= The Agitators: The Story of Susan B. Anthony and Frederick Douglass =

Theatre play about American abolitionists

The Agitators: The Story of Susan B. Anthony and Frederick Douglass is a play which was later adapted into a podcast.

== Background ==
The play was created in 2017 by Mat Smart and directed by Valeria Curtis-Newton. The work was commissioned by the New York State Council on the Arts. The play begins with Frederick Douglass playing the violin and Susan B. Anthony at a picnic. The play stars Curtis M. Jackson as Frederick Douglass and Jessica Link as Susan B. Anthony. The play was produced by the Alabama Shakespeare Festival.
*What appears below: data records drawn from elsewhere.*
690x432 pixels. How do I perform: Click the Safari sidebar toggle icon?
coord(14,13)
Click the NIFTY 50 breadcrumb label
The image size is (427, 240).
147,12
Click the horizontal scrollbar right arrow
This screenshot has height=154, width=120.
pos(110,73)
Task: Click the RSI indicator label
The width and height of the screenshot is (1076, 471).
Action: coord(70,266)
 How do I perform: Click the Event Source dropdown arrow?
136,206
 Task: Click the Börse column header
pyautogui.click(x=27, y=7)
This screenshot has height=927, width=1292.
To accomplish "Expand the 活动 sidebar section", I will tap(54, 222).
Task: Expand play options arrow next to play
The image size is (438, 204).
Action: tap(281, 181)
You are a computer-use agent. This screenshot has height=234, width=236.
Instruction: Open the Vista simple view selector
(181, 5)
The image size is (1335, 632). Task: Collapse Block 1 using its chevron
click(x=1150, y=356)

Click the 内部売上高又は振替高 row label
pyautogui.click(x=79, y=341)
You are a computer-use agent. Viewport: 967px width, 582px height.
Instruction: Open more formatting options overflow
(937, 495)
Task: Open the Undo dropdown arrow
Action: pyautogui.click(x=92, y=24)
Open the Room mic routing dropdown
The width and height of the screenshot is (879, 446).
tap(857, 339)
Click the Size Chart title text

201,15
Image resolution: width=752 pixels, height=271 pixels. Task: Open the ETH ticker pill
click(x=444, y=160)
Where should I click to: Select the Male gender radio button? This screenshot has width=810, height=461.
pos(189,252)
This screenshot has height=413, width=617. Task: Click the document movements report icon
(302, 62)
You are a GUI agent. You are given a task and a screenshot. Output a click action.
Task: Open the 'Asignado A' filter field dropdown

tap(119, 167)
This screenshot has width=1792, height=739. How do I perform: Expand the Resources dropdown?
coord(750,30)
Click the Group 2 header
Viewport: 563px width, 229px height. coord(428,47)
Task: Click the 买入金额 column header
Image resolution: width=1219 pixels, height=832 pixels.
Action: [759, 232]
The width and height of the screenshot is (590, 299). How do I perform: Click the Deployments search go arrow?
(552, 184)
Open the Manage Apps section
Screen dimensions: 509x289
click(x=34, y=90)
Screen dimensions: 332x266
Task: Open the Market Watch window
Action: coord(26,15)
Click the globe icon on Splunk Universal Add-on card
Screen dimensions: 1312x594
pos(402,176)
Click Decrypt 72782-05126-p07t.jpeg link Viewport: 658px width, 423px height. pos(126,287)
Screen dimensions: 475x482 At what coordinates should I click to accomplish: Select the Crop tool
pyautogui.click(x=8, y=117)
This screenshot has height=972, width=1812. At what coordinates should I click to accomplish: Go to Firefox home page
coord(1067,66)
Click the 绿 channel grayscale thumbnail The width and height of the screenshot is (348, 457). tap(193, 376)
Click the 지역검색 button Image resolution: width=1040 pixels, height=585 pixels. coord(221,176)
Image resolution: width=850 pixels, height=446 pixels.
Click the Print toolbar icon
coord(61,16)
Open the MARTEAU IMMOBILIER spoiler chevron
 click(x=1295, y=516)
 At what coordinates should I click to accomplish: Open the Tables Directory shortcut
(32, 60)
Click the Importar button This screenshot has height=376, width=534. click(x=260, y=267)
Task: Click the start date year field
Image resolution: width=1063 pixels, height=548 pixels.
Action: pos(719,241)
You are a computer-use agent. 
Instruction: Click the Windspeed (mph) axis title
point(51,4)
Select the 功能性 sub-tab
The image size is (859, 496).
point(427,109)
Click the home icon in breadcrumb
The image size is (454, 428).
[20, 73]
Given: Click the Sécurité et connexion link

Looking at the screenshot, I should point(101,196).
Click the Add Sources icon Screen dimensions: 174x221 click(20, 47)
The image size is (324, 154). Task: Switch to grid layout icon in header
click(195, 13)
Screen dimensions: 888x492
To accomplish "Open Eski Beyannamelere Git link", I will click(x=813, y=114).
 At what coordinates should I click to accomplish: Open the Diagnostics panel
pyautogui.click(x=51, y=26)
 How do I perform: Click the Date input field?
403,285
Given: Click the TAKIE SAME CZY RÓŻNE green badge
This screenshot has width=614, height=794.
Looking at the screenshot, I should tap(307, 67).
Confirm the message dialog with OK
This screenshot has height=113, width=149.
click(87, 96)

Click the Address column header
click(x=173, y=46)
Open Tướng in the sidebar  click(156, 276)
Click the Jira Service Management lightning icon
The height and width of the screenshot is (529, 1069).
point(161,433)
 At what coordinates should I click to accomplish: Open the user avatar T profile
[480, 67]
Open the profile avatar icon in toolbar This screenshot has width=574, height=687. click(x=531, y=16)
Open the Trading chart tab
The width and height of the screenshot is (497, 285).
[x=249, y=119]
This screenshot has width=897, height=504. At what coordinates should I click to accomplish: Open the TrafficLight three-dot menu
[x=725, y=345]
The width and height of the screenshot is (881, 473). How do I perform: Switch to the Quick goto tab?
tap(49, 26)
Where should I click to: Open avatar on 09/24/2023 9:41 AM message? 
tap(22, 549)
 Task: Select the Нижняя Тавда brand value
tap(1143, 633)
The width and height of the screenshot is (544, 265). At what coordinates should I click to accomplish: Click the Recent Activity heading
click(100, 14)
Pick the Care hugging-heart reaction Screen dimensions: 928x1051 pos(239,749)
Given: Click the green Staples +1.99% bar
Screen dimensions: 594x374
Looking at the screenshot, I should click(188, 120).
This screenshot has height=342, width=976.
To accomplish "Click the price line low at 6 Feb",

The play follows the friendship between Frederick Douglass and Susan B. Anthony over the course of a 45 year period. The play was performed soon after restrictions had been lifted during the COVID-19 pandemic. In 2020, the play was directed by Signe Harriday. The play won a 2017 Edgerton Foundation New Play Award.

== Adaptation ==
The show was later adapted into a podcast hosted by Ashley C. Ford. The podcast was produced by the National Park Service, Public Radio Exchange, and the Women's Suffrage Centennial Commission. The podcast debuted on November 18, 2020 and starred Cedric Mays as Frederick Douglass and Madeleine Lambert as Susan B. Anthony.